**Prompt:**
Required from the data below: the exact lines starting at the line containing "227x179 pixels. Task: Close" and ending at the line containing "Toggle actual size 1:1 view button", with both ends kept and all pictures dropped.

(Pixel coordinate grounding data)
________________________

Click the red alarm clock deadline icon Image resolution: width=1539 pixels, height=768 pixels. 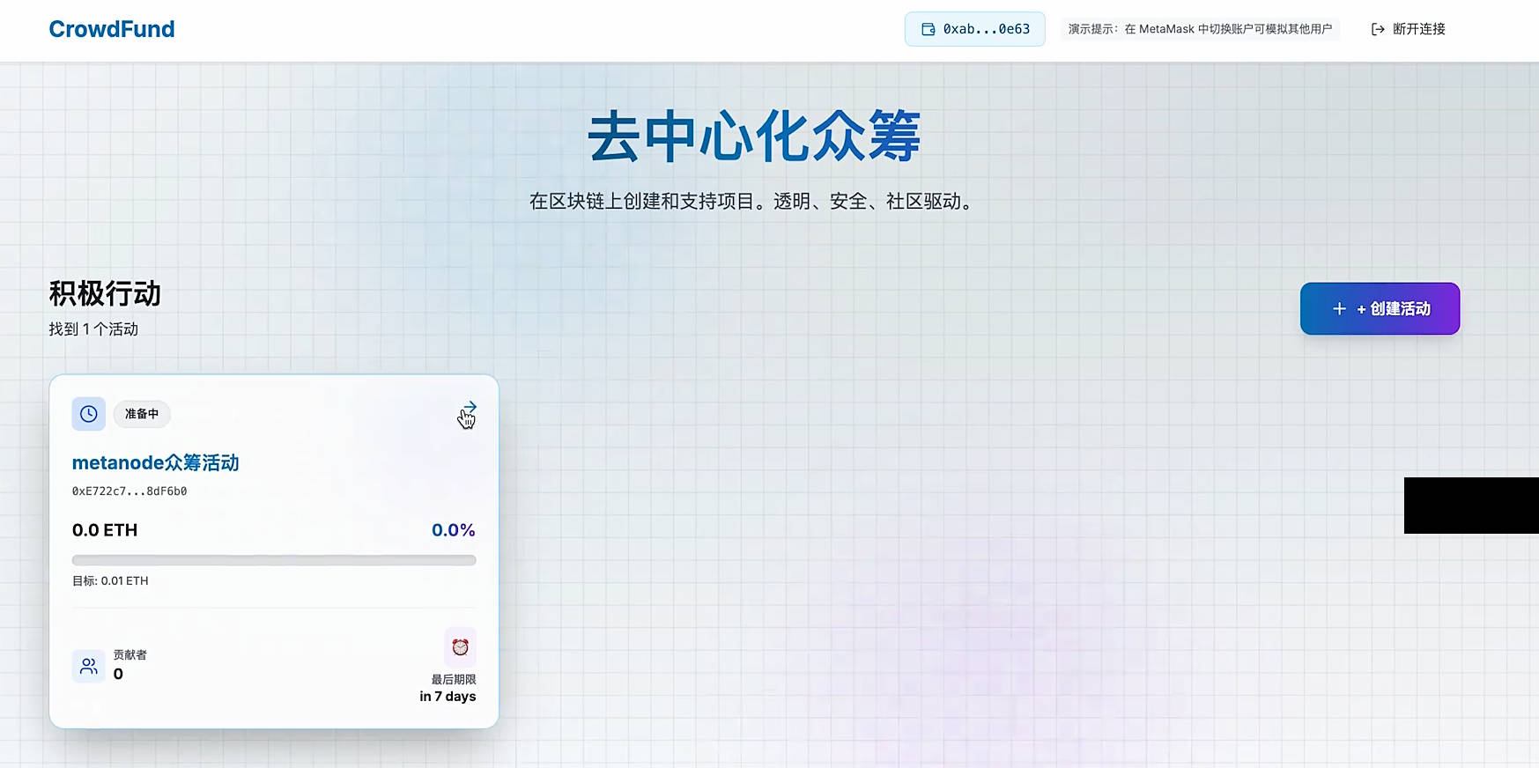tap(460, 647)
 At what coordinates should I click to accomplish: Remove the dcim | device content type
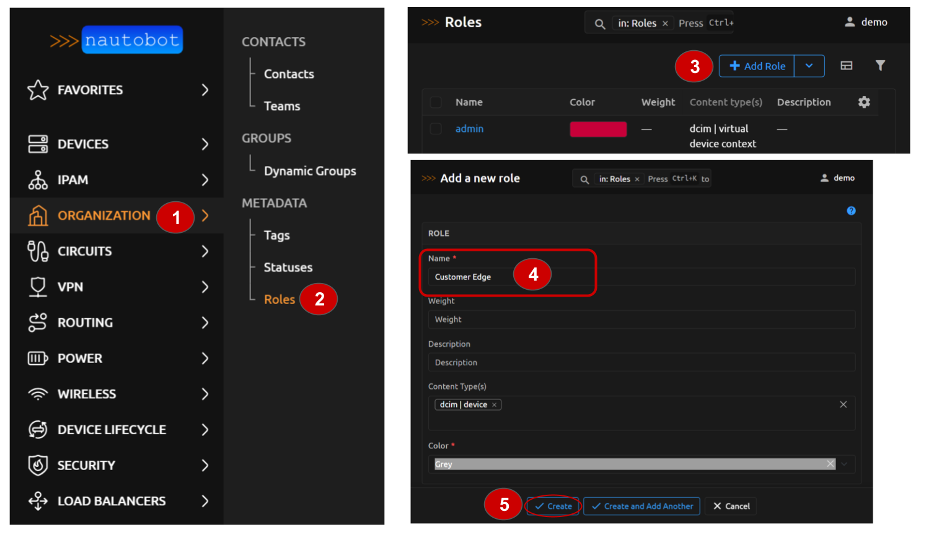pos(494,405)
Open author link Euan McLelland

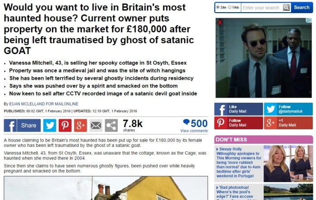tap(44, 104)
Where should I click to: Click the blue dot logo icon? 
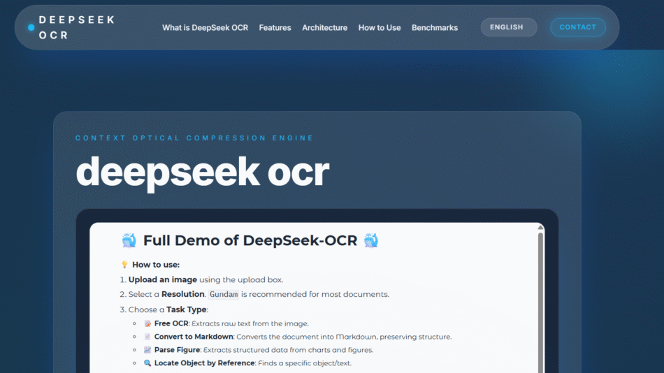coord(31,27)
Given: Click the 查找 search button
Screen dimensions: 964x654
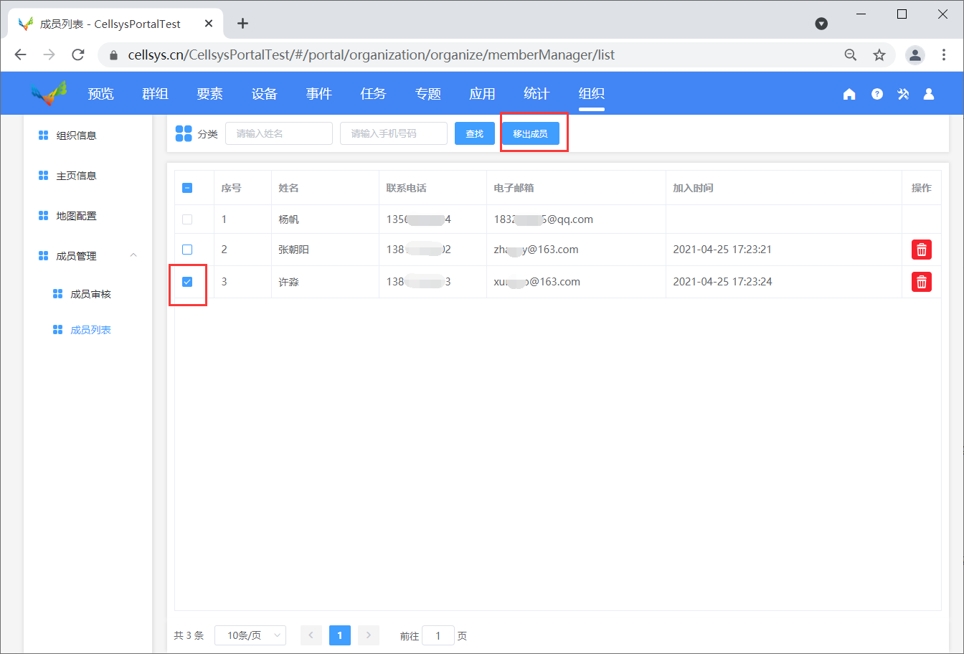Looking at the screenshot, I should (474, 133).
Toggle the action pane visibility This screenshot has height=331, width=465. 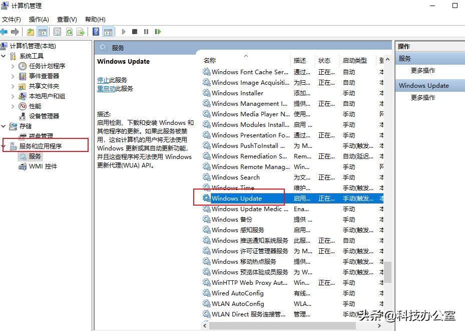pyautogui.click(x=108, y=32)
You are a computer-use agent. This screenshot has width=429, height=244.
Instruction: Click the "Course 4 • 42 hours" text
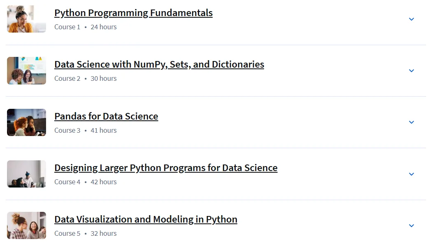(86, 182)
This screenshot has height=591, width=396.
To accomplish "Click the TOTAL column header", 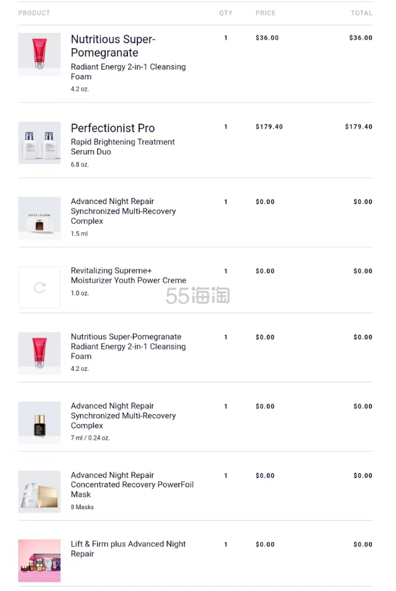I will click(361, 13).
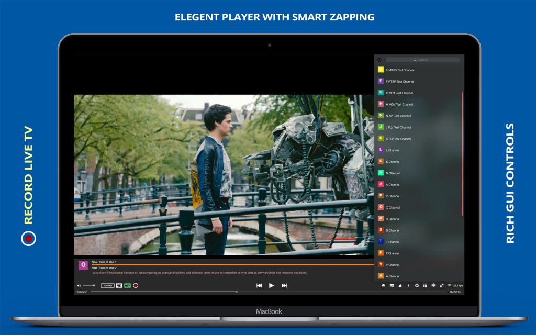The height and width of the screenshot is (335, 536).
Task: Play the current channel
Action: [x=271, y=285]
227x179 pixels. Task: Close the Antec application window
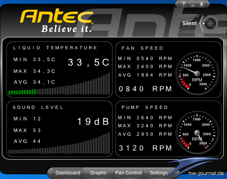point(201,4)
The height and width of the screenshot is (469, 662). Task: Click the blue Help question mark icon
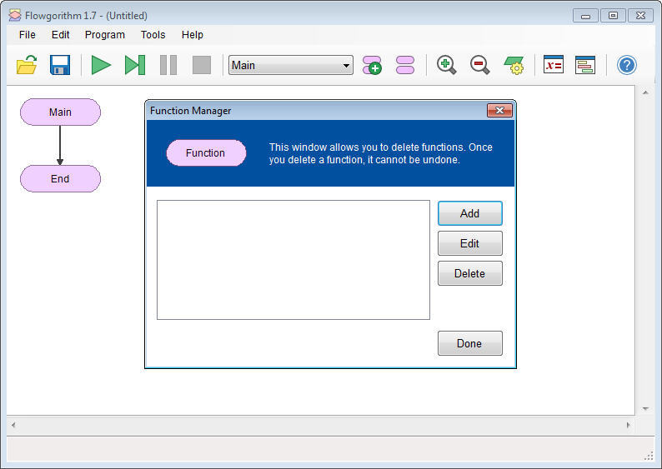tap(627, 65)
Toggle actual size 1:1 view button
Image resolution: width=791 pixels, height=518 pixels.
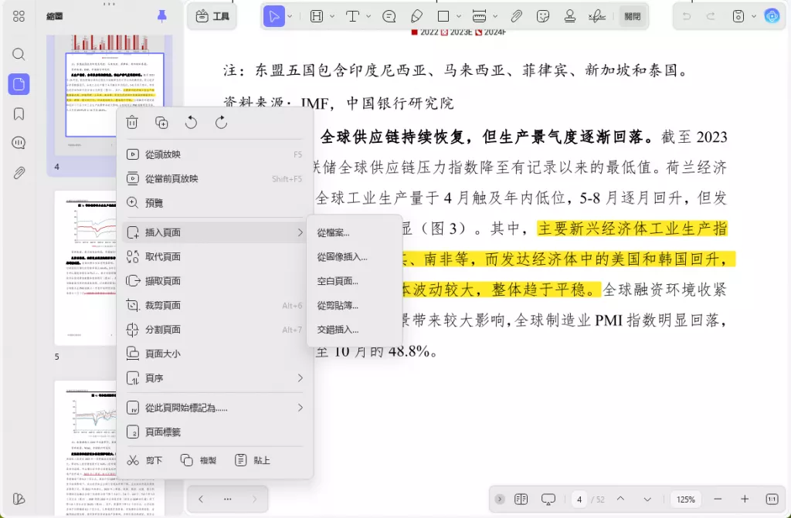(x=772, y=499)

________________________

**Written response:**
227x179 pixels. Task: Close the Antec application window
point(201,4)
The height and width of the screenshot is (469, 662). Task: Click the blue Help question mark icon
tap(627, 65)
Toggle actual size 1:1 view button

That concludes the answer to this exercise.